School of Computer Science and Technology, Tianjin University, Tianjin Haihe Education Park, Tianjin, China.
Department of Computer Science, City University of Hong Kong, Kowloon Tong, Hong Kong.
Bioinformatics. 2018 Jun 15;34(12):2012-2018. doi: 10.1093/bioinformatics/bty059.

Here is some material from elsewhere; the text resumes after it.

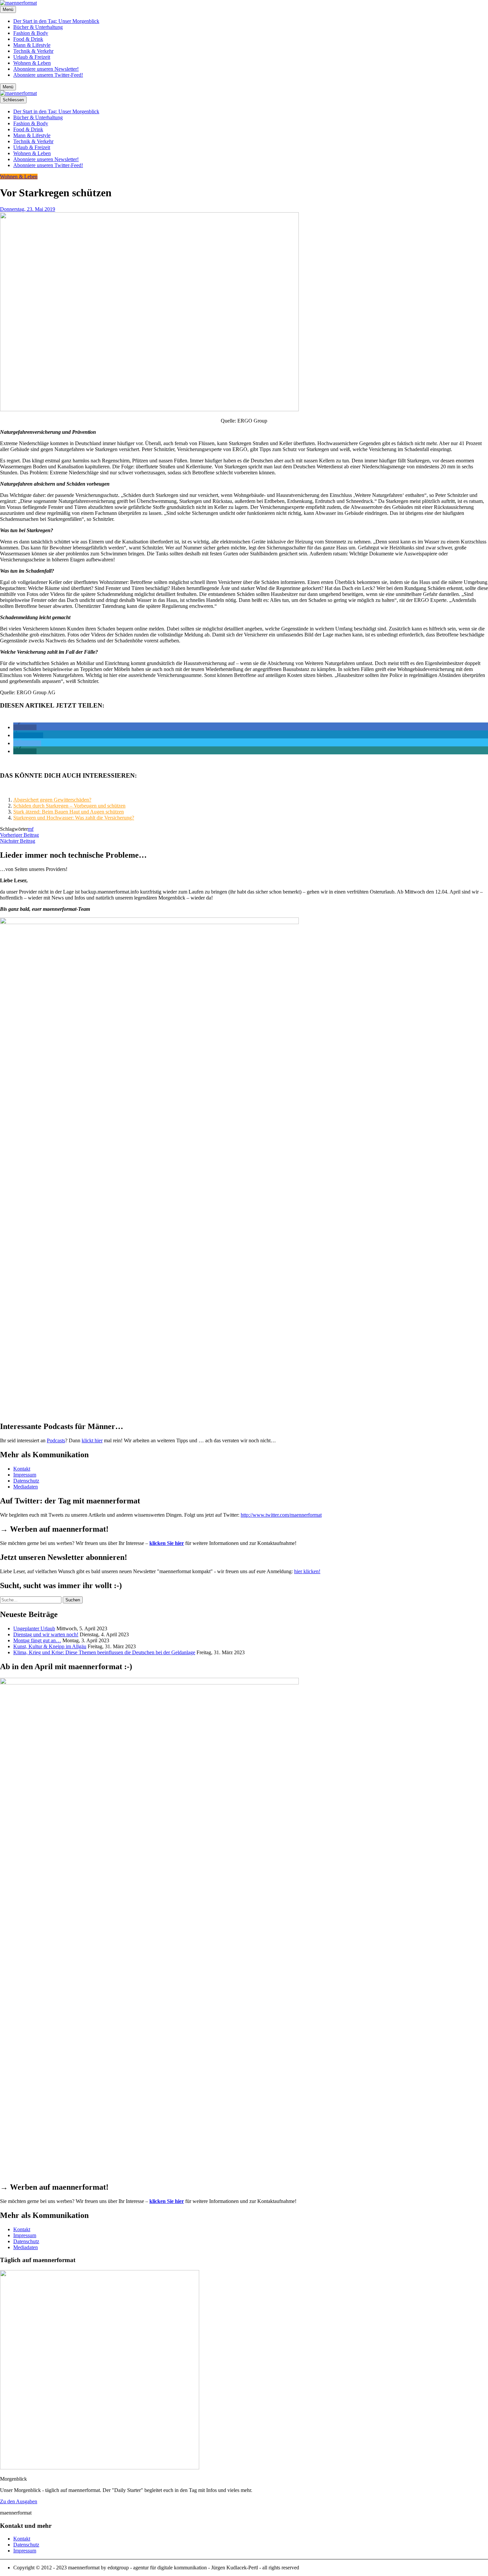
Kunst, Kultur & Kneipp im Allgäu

Haplotype information is essential to the complete description and interpretation of genomes, genetic diversity and genetic ancestry. The new technologies can provide Single Molecular Sequencing (SMS) data that cover about 90% of positions over chromosomes. However, the SMS data has a higher error rate comparing to 1% error rate for short reads. Thus, it becomes very difficult for SNP calling and haplotype assembly using SMS reads. Most existing technologies do not work properly for the SMS data.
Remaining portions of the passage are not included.